Whether it’s Bach or Brubeck, a new study shows that composers repeat rhythmic patterns in their works in such a way that the part is a copy of the larger whole. A research team led by neuroscientists Drs. Daniel Levitin and Vinod Menon, from McGill and Stanford Universities, respectively, analyzed the scores of close to 2,000 musical compositions written by more than 40 composers over the last 400 years in a large variety of Western musical genres.

They discovered a mathematical formula governing the rhythmic patterns to which every single piece of music conformed. “One of the things that we’ve known about music for a couple of decades is that the distribution of pitches and loudness in music follow predictable mathematical patterns,” says Levitin. “Rhythm is even more fundamental to our enjoyment of music: it’s rhythm that infants respond to first, it’s rhythm that makes you want to get out of your chair and move, and so it’s not really a surprise to discover that rhythm, too, is governed by a similar mathematical formula.”

The researchers found that all the musical compositions they studied shared the same "fractal" quality, where the part is a more limited repetition of the whole. That is the larger temporal structure of well-formed musical pieces is composed of repeating motifs of their own short-term temporal structure.  At the same time, researchers also discovered that each composer had his or her own highly individual rhythmic signature. “This was one of the most unanticipated and exciting findings of our research,” asserts Levitin. “Mozart's notated rhythms were the least predictable, Beethoven's were the most, and Monteverdi and Joplin had nearly identical, overlapping rhythm distributions. But they each have their own distinctive rhythmic signature that you can capture. Our findings also suggest that rhythm may play an even greater role than pitch in conveying a composer’s distinctive style.”

From snowflakes to fern fronds and broccoli florets, fractal patterns are to be found throughout the natural world.
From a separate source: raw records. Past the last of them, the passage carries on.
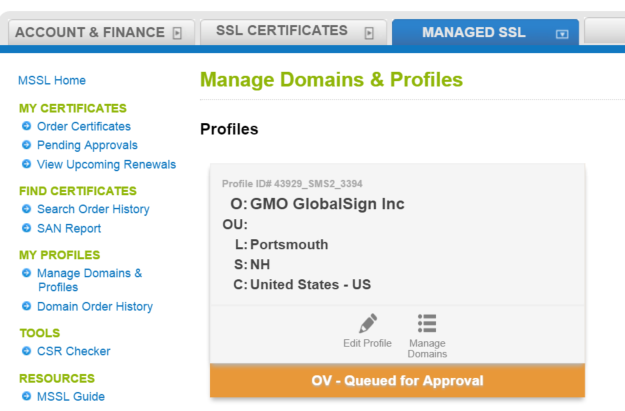Open the MSSL Home link

click(52, 80)
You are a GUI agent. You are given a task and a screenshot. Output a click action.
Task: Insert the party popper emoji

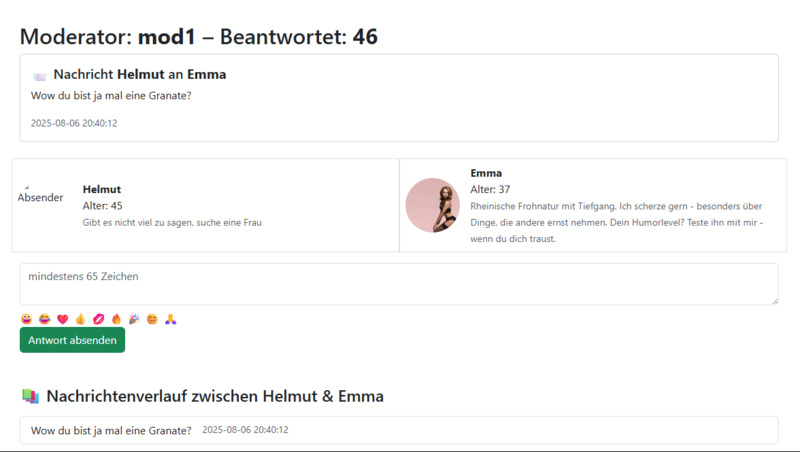[134, 319]
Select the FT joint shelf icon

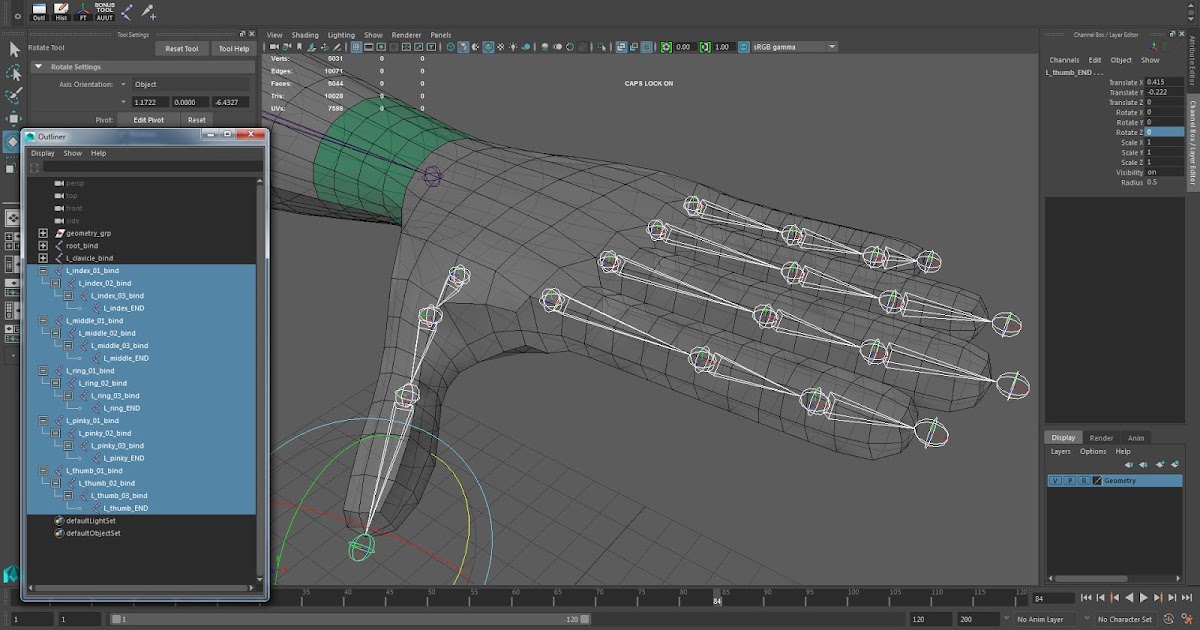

The discovery that four centuries of musical compositions obey this same mathematical rule strongly suggests that composers’ own brains may have incorporated certain regularities of the physical world, to recreate self-similarity in works of musical art. Indeed, the authors suggest, building on work begun in the 1970s that our sensory and motor systems may have a fundamental propensity to both perceive and produce fractal patterns not just across the three dimensions of space, but also across time.

For Levitin, whose undergraduate supervisor persuaded him to do a PhD in psychology rather than mathematics by telling him he would be able to do math while studying psychology, but not reverse, the study provides a perfect balance between his two interests.

The research was funded by: Natural Sciences and Engineering Research Council of Canada (NSERC), the Canada Foundation for Innovation (CFI) and the National Science Foundation (NSF).